Problem statement =>
Output every entry below exactly as it is written.

### Raw data

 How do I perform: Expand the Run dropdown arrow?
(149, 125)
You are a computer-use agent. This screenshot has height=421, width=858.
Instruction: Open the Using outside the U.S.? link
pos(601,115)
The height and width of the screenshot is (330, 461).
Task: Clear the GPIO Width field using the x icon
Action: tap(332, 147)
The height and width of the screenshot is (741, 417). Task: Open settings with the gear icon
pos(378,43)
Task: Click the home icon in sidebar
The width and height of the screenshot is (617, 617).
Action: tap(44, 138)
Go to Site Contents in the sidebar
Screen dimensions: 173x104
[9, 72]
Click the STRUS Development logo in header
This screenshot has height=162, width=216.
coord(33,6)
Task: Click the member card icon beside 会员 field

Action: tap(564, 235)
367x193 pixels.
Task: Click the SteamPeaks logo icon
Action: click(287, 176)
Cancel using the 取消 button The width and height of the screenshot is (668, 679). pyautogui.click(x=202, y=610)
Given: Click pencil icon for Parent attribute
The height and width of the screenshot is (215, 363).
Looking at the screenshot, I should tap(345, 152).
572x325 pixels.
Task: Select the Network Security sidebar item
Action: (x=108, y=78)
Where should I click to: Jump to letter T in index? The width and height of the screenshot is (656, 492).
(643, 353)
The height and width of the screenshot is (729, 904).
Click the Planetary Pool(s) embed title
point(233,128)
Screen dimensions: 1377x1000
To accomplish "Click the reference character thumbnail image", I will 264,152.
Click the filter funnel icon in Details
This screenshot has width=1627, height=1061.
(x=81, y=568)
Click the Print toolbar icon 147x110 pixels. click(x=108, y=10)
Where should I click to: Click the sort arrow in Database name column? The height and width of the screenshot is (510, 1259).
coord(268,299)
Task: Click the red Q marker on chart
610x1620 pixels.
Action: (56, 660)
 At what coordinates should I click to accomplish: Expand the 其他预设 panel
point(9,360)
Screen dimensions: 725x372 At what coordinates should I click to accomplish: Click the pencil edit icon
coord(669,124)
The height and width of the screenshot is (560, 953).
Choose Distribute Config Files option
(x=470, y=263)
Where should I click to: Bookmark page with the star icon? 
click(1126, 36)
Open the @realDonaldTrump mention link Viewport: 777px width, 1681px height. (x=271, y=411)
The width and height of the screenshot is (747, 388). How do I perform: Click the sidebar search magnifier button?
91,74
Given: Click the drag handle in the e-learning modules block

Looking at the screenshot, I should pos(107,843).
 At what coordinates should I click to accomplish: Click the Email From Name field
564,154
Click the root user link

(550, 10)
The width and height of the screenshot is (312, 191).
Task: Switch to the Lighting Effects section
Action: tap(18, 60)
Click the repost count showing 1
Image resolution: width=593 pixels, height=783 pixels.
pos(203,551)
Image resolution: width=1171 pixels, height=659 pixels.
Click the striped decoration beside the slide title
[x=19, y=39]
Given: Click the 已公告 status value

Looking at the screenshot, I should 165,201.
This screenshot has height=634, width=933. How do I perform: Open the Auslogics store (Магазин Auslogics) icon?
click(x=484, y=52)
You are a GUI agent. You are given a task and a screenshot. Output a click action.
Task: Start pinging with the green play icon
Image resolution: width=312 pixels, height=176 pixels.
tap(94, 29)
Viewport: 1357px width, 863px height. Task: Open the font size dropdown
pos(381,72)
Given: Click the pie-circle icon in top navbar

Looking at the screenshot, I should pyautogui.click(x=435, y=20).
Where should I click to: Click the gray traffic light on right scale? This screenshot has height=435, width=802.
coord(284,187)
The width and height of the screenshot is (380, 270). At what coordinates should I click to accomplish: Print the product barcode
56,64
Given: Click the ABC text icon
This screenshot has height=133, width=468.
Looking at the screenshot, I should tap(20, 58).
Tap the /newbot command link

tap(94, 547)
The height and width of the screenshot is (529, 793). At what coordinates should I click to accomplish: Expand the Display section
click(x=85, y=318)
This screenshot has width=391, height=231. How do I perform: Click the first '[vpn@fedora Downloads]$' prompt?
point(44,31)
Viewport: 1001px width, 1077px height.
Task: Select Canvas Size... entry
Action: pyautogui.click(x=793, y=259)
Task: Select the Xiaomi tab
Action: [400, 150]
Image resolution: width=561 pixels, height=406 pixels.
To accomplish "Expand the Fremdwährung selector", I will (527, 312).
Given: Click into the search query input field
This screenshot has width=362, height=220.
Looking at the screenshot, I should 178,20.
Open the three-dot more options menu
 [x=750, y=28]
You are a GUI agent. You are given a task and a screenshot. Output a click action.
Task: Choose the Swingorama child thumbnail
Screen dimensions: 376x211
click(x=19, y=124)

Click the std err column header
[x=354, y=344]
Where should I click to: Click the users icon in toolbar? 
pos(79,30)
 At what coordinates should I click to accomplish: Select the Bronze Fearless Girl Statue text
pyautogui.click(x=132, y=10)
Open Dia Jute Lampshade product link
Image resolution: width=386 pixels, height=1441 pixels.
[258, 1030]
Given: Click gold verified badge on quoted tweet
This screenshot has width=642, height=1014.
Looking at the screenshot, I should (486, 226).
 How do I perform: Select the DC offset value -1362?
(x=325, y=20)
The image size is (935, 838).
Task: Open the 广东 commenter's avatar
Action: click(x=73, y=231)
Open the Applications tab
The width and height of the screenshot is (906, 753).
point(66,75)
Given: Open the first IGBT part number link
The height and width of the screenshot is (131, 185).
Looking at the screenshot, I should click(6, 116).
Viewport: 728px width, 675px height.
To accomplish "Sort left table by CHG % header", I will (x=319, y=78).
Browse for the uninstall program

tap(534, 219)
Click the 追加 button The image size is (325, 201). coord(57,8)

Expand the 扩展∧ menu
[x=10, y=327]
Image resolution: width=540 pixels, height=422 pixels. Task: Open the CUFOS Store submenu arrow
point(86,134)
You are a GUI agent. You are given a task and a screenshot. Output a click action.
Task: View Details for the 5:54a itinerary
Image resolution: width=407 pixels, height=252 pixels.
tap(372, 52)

######

Result of this task =>
 How do I perform: Expand the Run dropdown arrow?
(149, 125)
You are a computer-use agent. This screenshot has height=421, width=858.
Instruction: Open the Using outside the U.S.? link
pos(601,115)
The height and width of the screenshot is (330, 461).
Task: Clear the GPIO Width field using the x icon
Action: tap(332, 147)
The height and width of the screenshot is (741, 417). Task: Open settings with the gear icon
pos(378,43)
Task: Click the home icon in sidebar
The width and height of the screenshot is (617, 617).
Action: tap(44, 138)
Go to Site Contents in the sidebar
Screen dimensions: 173x104
[9, 72]
Click the STRUS Development logo in header
This screenshot has height=162, width=216.
coord(33,6)
Task: Click the member card icon beside 会员 field

Action: tap(564, 235)
367x193 pixels.
Task: Click the SteamPeaks logo icon
Action: click(287, 176)
Cancel using the 取消 button The width and height of the screenshot is (668, 679). pyautogui.click(x=202, y=610)
Given: Click pencil icon for Parent attribute
The height and width of the screenshot is (215, 363).
Looking at the screenshot, I should tap(345, 152).
572x325 pixels.
Task: Select the Network Security sidebar item
Action: (x=108, y=78)
Where should I click to: Jump to letter T in index? The width and height of the screenshot is (656, 492).
(643, 353)
The height and width of the screenshot is (729, 904).
Click the Planetary Pool(s) embed title
point(233,128)
Screen dimensions: 1377x1000
To accomplish "Click the reference character thumbnail image", I will 264,152.
Click the filter funnel icon in Details
This screenshot has width=1627, height=1061.
(x=81, y=568)
Click the Print toolbar icon 147x110 pixels. click(x=108, y=10)
Where should I click to: Click the sort arrow in Database name column? The height and width of the screenshot is (510, 1259).
coord(268,299)
Task: Click the red Q marker on chart
610x1620 pixels.
Action: (56, 660)
 At what coordinates should I click to accomplish: Expand the 其他预设 panel
point(9,360)
Screen dimensions: 725x372 At what coordinates should I click to accomplish: Click the pencil edit icon
coord(669,124)
The height and width of the screenshot is (560, 953).
Choose Distribute Config Files option
(x=470, y=263)
Where should I click to: Bookmark page with the star icon? 
click(1126, 36)
Open the @realDonaldTrump mention link Viewport: 777px width, 1681px height. (x=271, y=411)
The width and height of the screenshot is (747, 388). How do I perform: Click the sidebar search magnifier button?
91,74
Given: Click the drag handle in the e-learning modules block

Looking at the screenshot, I should pos(107,843).
 At what coordinates should I click to accomplish: Click the Email From Name field
564,154
Click the root user link

(550, 10)
The width and height of the screenshot is (312, 191).
Task: Switch to the Lighting Effects section
Action: tap(18, 60)
Click the repost count showing 1
Image resolution: width=593 pixels, height=783 pixels.
pos(203,551)
Image resolution: width=1171 pixels, height=659 pixels.
Click the striped decoration beside the slide title
[x=19, y=39]
Given: Click the 已公告 status value

Looking at the screenshot, I should 165,201.
This screenshot has height=634, width=933. How do I perform: Open the Auslogics store (Магазин Auslogics) icon?
click(x=484, y=52)
You are a GUI agent. You are given a task and a screenshot. Output a click action.
Task: Start pinging with the green play icon
Image resolution: width=312 pixels, height=176 pixels.
tap(94, 29)
Viewport: 1357px width, 863px height. Task: Open the font size dropdown
pos(381,72)
Given: Click the pie-circle icon in top navbar

Looking at the screenshot, I should pyautogui.click(x=435, y=20).
Where should I click to: Click the gray traffic light on right scale? This screenshot has height=435, width=802.
coord(284,187)
The width and height of the screenshot is (380, 270). At what coordinates should I click to accomplish: Print the product barcode
56,64
Given: Click the ABC text icon
This screenshot has height=133, width=468.
Looking at the screenshot, I should tap(20, 58).
Tap the /newbot command link

tap(94, 547)
The height and width of the screenshot is (529, 793). At what coordinates should I click to accomplish: Expand the Display section
click(x=85, y=318)
This screenshot has width=391, height=231. How do I perform: Click the first '[vpn@fedora Downloads]$' prompt?
point(44,31)
Viewport: 1001px width, 1077px height.
Task: Select Canvas Size... entry
Action: pyautogui.click(x=793, y=259)
Task: Select the Xiaomi tab
Action: [400, 150]
Image resolution: width=561 pixels, height=406 pixels.
To accomplish "Expand the Fremdwährung selector", I will (527, 312).
Given: Click into the search query input field
This screenshot has width=362, height=220.
Looking at the screenshot, I should 178,20.
Open the three-dot more options menu
 [x=750, y=28]
You are a GUI agent. You are given a task and a screenshot. Output a click action.
Task: Choose the Swingorama child thumbnail
Screen dimensions: 376x211
click(x=19, y=124)

Click the std err column header
[x=354, y=344]
Where should I click to: Click the users icon in toolbar? 
pos(79,30)
 At what coordinates should I click to accomplish: Select the Bronze Fearless Girl Statue text
pyautogui.click(x=132, y=10)
Open Dia Jute Lampshade product link
Image resolution: width=386 pixels, height=1441 pixels.
[258, 1030]
Given: Click gold verified badge on quoted tweet
This screenshot has width=642, height=1014.
Looking at the screenshot, I should (486, 226).
 How do I perform: Select the DC offset value -1362?
(x=325, y=20)
The image size is (935, 838).
Task: Open the 广东 commenter's avatar
Action: click(x=73, y=231)
Open the Applications tab
The width and height of the screenshot is (906, 753).
point(66,75)
Given: Open the first IGBT part number link
The height and width of the screenshot is (131, 185).
Looking at the screenshot, I should click(6, 116).
Viewport: 728px width, 675px height.
To accomplish "Sort left table by CHG % header", I will (x=319, y=78).
Browse for the uninstall program

tap(534, 219)
Click the 追加 button The image size is (325, 201). coord(57,8)

Expand the 扩展∧ menu
[x=10, y=327]
Image resolution: width=540 pixels, height=422 pixels. Task: Open the CUFOS Store submenu arrow
point(86,134)
You are a GUI agent. You are given a task and a screenshot. Output a click action.
Task: View Details for the 5:54a itinerary
Image resolution: width=407 pixels, height=252 pixels.
tap(372, 52)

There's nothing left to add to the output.